[[ Passage to read, beginning ]]

Why Good Teams Struggle (and What to Do About It)
2,714 words in this newsletter - about 11 minutes and 25 seconds to read.
Guest Editor: Karla Peralta
At Cityfi, we often hear organizations explain dysfunction with one word: culture. But “culture” is not a catch-all diagnosis. It’s tempting to stop there, blaming values, morale, or attitudes when teams hit friction. The truth is more practical: good teams struggle when clarity, communication, roles, and tools are missing.
This month’s newsletter challenges some of the biggest misconceptions around why organizations falter and offers concrete strategies to help them thrive. Each article unpacks a different piece of the puzzle:
It’s Not (Just) Culture: Diagnosing What’s Really Broken by Senior Principal Camron Bridgford reminds us that culture is often the symptom, not the root cause. Drawing on Cityfi’s organizational assessment work, she shows how challenges usually stem from a lack of clarity, in vision, roles, processes, and tools. By unearthing where clarity is missing, organizations can restore agency, motivation, and creativity across teams.
Communicating Change: Bringing People Along and Building Buy-In by Partner Story Bellows explores how thoughtful internal communication and narrative can make change less intimidating and more collaborative, building the trust needed for transformation.
Designing for Efficiency: Process, Tools, and Ownership by me (Karla Peralta) takes on the meaning of “efficiency.” We look at how to examine repetitive tasks, leverage automation and AI to free up brainspace, and decide what should be delegated, streamlined, or reimagined.
Making Space to Think Big: Why Teams Need Time to Imagine by Senior Associate Carolina de Urquijo Isoard highlights how creativity isn’t a luxury, but a necessity. Without intentional room to reflect, experiment, and dream, even the most capable teams get stuck in daily operations.
How Clear Vision, Processes, and Tools Drive Special Event Mobility Success by Senior Associate Monique Ho shows these principles in action. From MLB All-Star Week in Seattle to stadium operations in Atlanta, the key to success wasn’t culture - it was clarity, process, and shared tools.
Taken together, these perspectives point to a simple but powerful truth: strong teams are built through structure, clarity, and trust. When vision and roles are defined, communication is intentional, and tools are thoughtfully applied, culture follows, not the other way around.
We’d love to talk with you, not only when challenges arise, but also when you want to push boundaries, create space for innovation, and make sure your staff feels empowered to achieve your mission.
It’s Not (Just) Culture: Diagnosing What’s Really Broken
Human beings are complex (did I even need to tell you this?). Every person holds a worldview shaped by their unique values and motivations. Our drives, interests, and curiosities are a reflection of our learned experiences and innate personalities. This is evident within families - where we are part of an ecosystem that, well, we didn’t necessarily choose. The workplace is another area where, while we do exert some control over who we work for and with, there are also factors out of our control that shape our day-to-day experience in our jobs, and therefore, have an impact on our productivity, creativity, and efficiency.

[[ Passage to read, end ]]

Task requirements
1. Retype the newsletter from "Guest Editor: Karla" to "tools are missing.".
2. In the newsletter, which two settings does the article on special event mobility draw its examples from?
You won't need the records for this.

[[ Excerpted data, beginning ]]

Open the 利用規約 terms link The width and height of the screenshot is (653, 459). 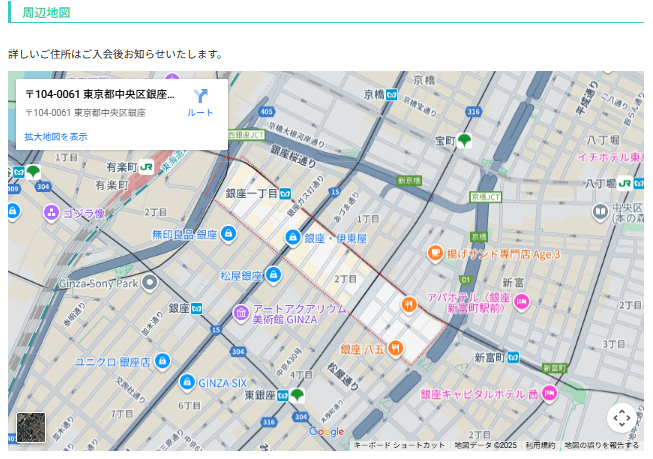click(540, 445)
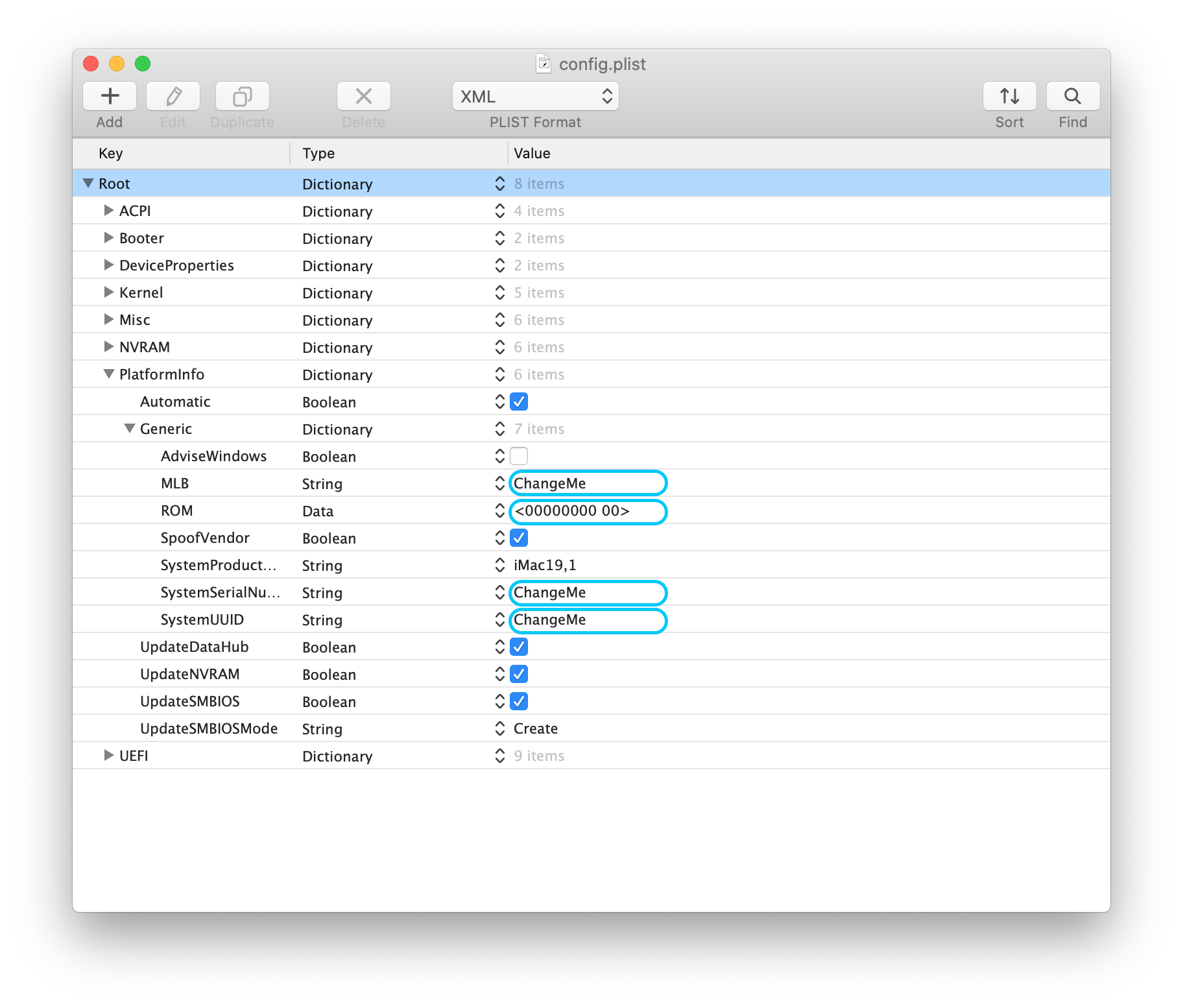
Task: Open Find with the magnifier icon
Action: [x=1073, y=96]
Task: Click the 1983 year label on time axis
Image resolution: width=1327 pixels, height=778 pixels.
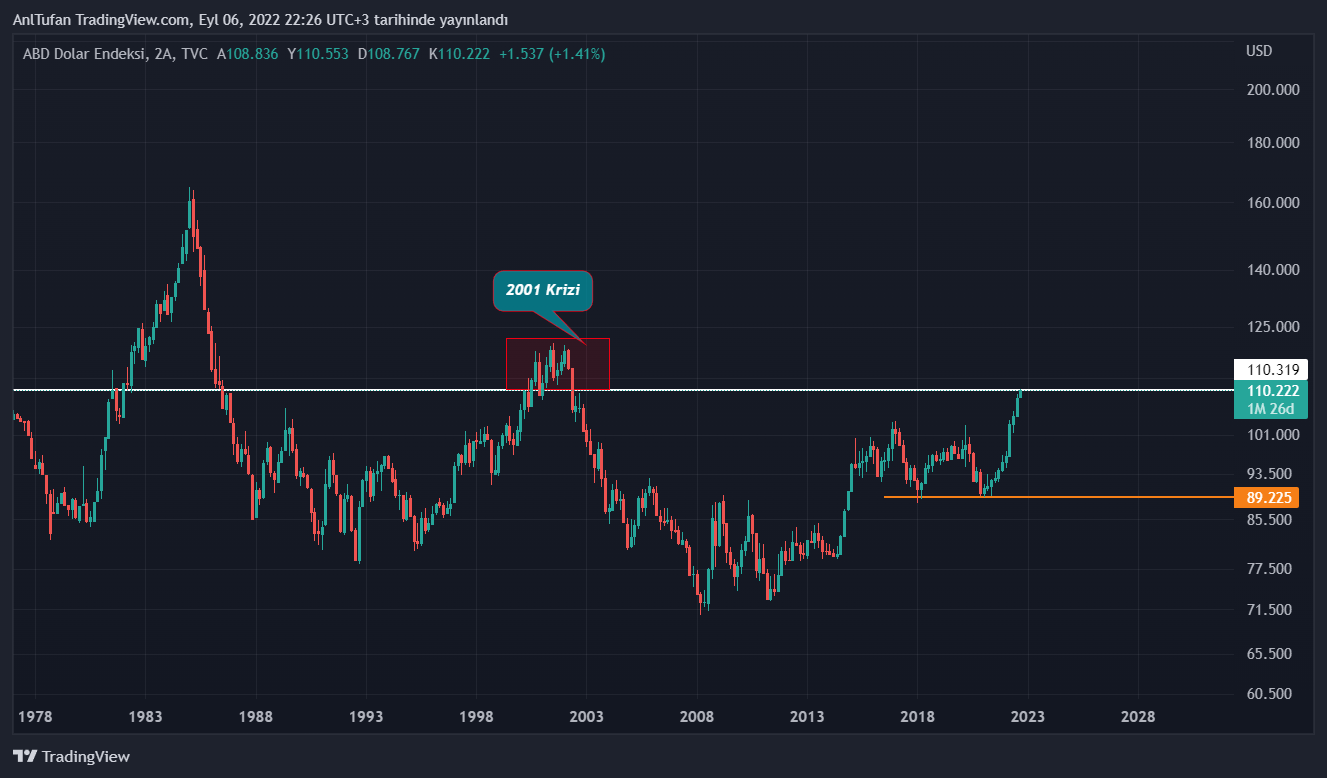Action: [146, 717]
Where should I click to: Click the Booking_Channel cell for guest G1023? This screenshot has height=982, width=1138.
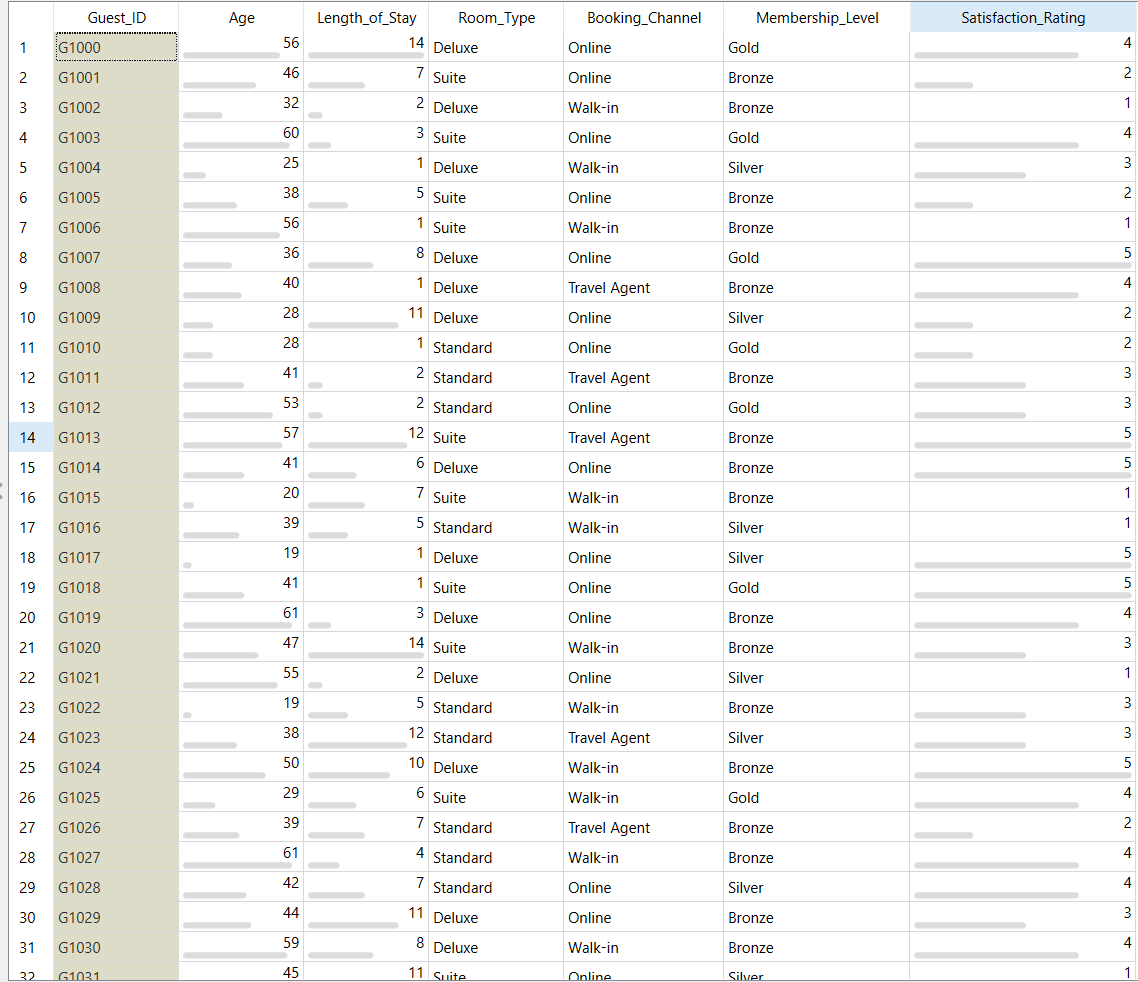(643, 737)
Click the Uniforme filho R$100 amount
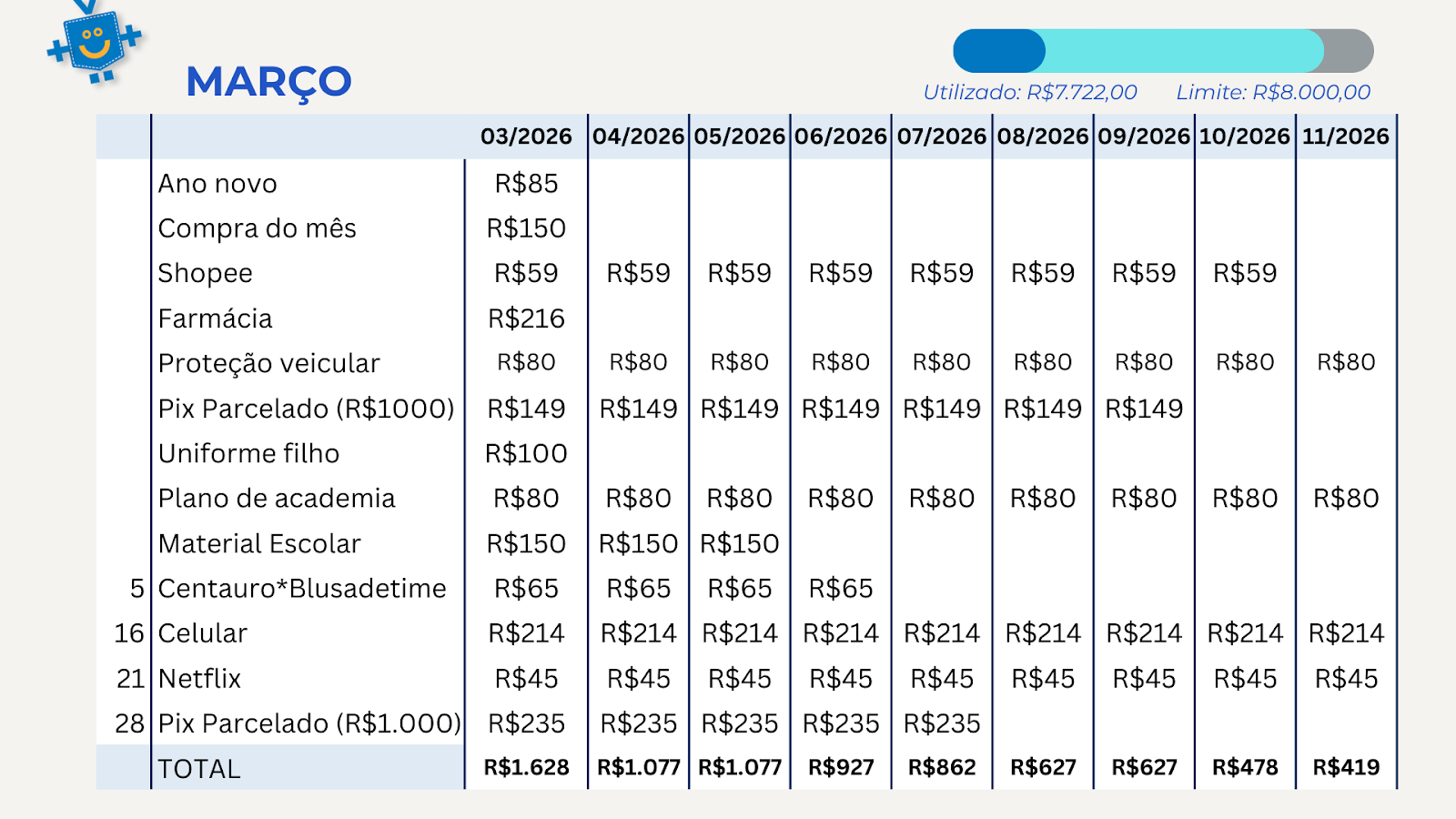 coord(526,453)
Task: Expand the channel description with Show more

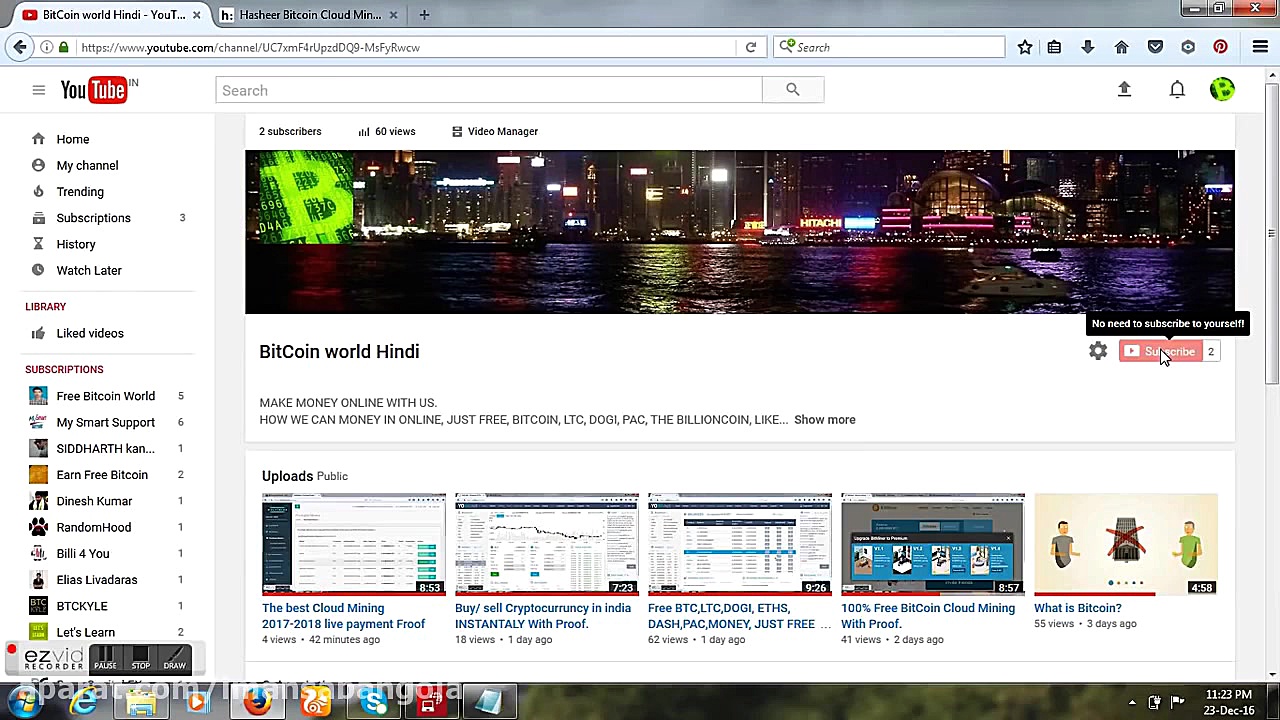Action: (x=824, y=419)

[[ Excerpted data, end ]]

Responses to the tasks
1.
Guest Editor: Karla Peralta
At Cityfi, we often hear organizations explain dysfunction with one word: culture. But “culture” is not a catch-all diagnosis. It’s tempting to stop there, blaming values, morale, or attitudes when teams hit friction. The truth is more practical: good teams struggle when clarity, communication, roles, and tools are missing.

2. MLB All-Star Week in Seattle and stadium operations in Atlanta.